PPR joined the Busch Series on a part-time basis in 1992 ten years later, when it fielded the #0 Skoal Classic/Majik Mart Oldsmobile for Mast, who had two sixth-place finishes and three overall top-tens out of eleven starts. Mast ran five times for PPR's Busch team in 1993, earning a pole and three top-ten finishes. In addition, Tommy Houston made one start for the team at Nazareth Speedway, and Robert Pressley finished the season for Jackson following his release from Alliance Motorsports, finishing in the top-ten twice.

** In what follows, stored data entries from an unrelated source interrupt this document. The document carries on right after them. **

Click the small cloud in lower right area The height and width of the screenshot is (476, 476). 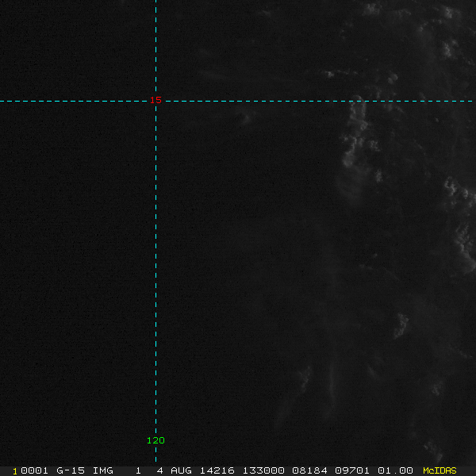point(401,323)
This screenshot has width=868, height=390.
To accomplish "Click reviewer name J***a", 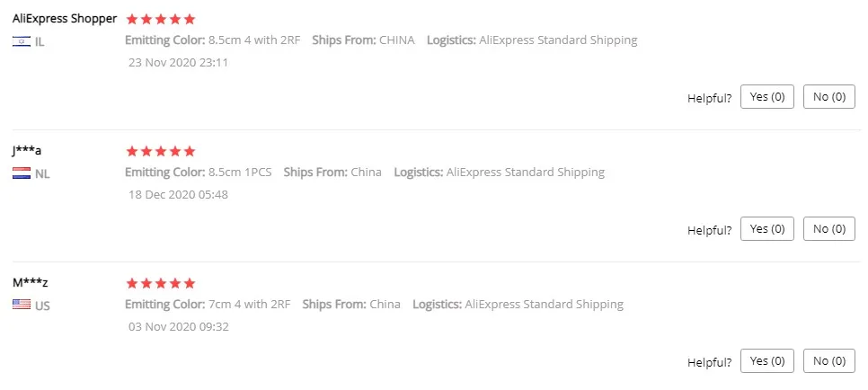I will tap(27, 150).
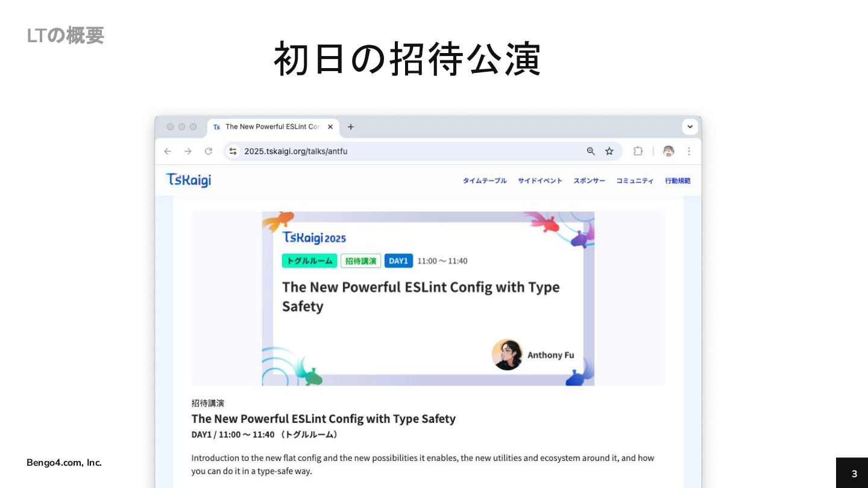Open site information icon beside the URL
The image size is (868, 488).
pyautogui.click(x=233, y=151)
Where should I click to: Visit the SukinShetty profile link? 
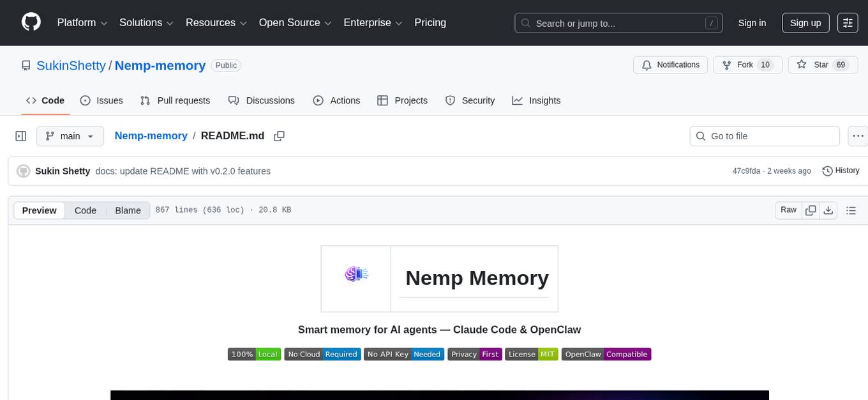click(x=71, y=65)
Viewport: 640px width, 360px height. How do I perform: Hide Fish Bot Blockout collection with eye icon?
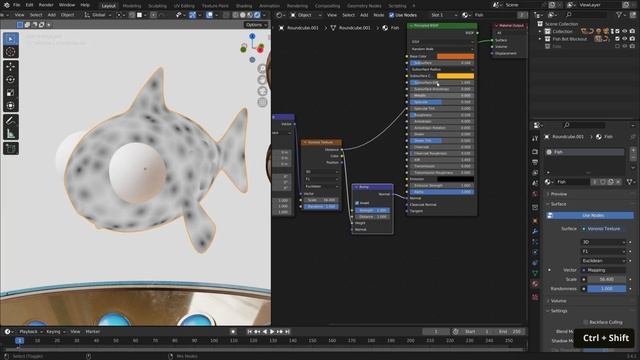pos(624,39)
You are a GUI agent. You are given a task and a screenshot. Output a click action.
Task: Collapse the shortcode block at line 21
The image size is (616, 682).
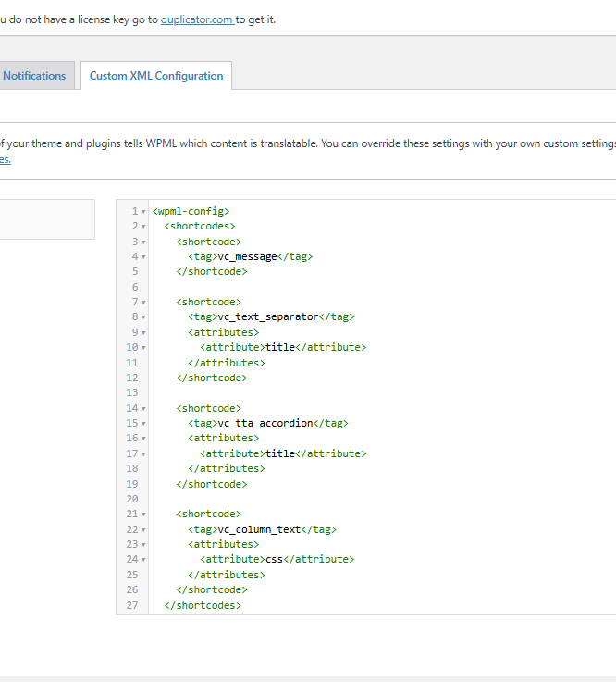(x=143, y=515)
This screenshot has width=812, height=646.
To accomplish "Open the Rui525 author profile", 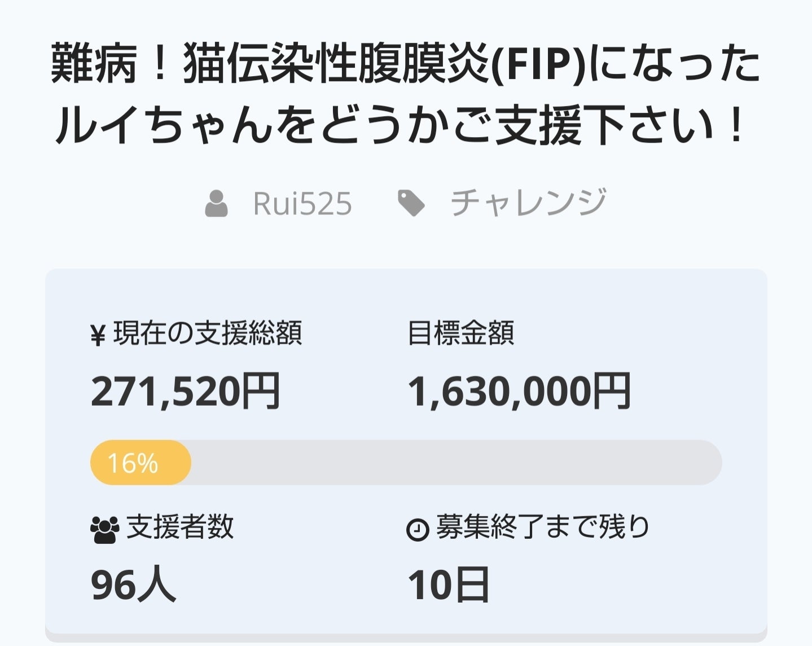I will (302, 204).
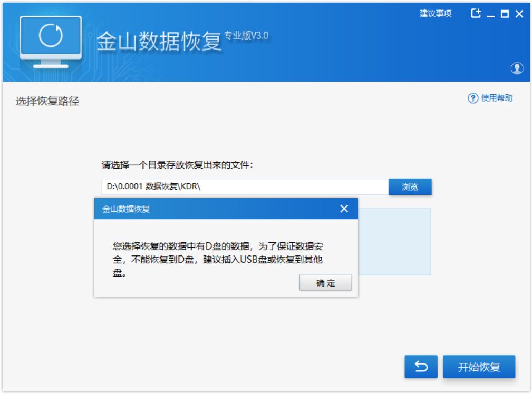The height and width of the screenshot is (394, 532).
Task: Click the light blue panel behind dialog
Action: [394, 241]
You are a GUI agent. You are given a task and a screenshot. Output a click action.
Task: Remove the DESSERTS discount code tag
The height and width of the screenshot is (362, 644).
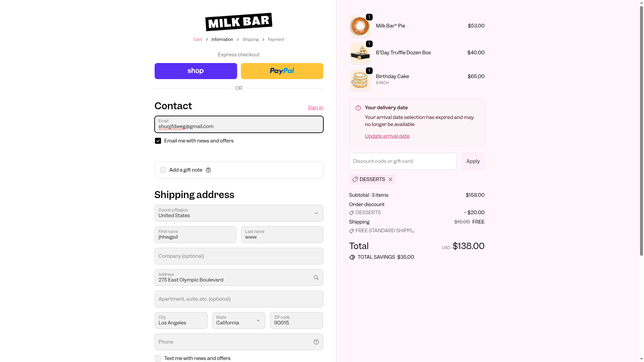pyautogui.click(x=390, y=180)
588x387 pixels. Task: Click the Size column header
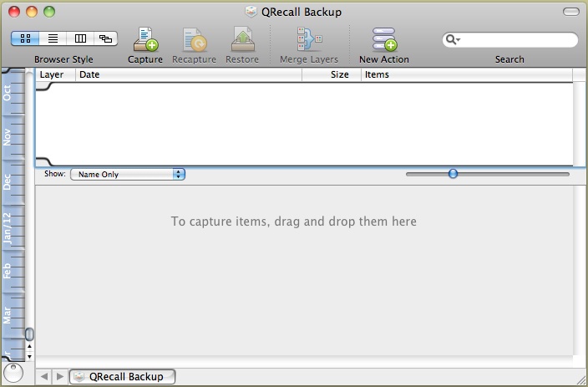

In 1998, Jackson chose to move his team down to the Busch Series permanently after being unable to find regular sponsorship for his Cup team, fielding the #23 World Championship Wrestling Pontiac for Hooper. Running a part-time schedule, Hooper had a 2nd-place qualifying effort at Richmond, but did not finish higher than 18th that year. The team suspended its NASCAR operations after the season.

== ARCA ==
PPR made its debut in the ARCA Bondo/Mar-Hyde Series in 1997, fielding the #01 Precision Products/Bussman Pontiac for Nadeau. Running two consecutive races at Charlotte Motor Speedway, Nadeau finished fourth and second respectively. The team returned to the series in 1999, initially with the #47 Lucas Oil Pontiac for Hooper, who had two top-ten finishes. Later in the season, PPR fielded the #90 Invincible Sportswear Ford for IRL driver Jon Herb at the schedule's two dirt tracks (Illinois and Du Quoin State Fairgrounds), but Herb finished well off the lead lap both times, and failed to qualify for his first asphalt attempt at Atlanta.

Jackson and Herb returned to Automobile Racing Club of America (ARCA) in 2000 on a more regular basis in the #47 car with Invincible Sportswear and WorldBestBuy.com sponsoring. Herb had nine top-twenty finishes, his best overall standing being eleventh on three separate races. PPR's final race came at Daytona in 2001, when Herb crashed after 29 laps and finished 35th.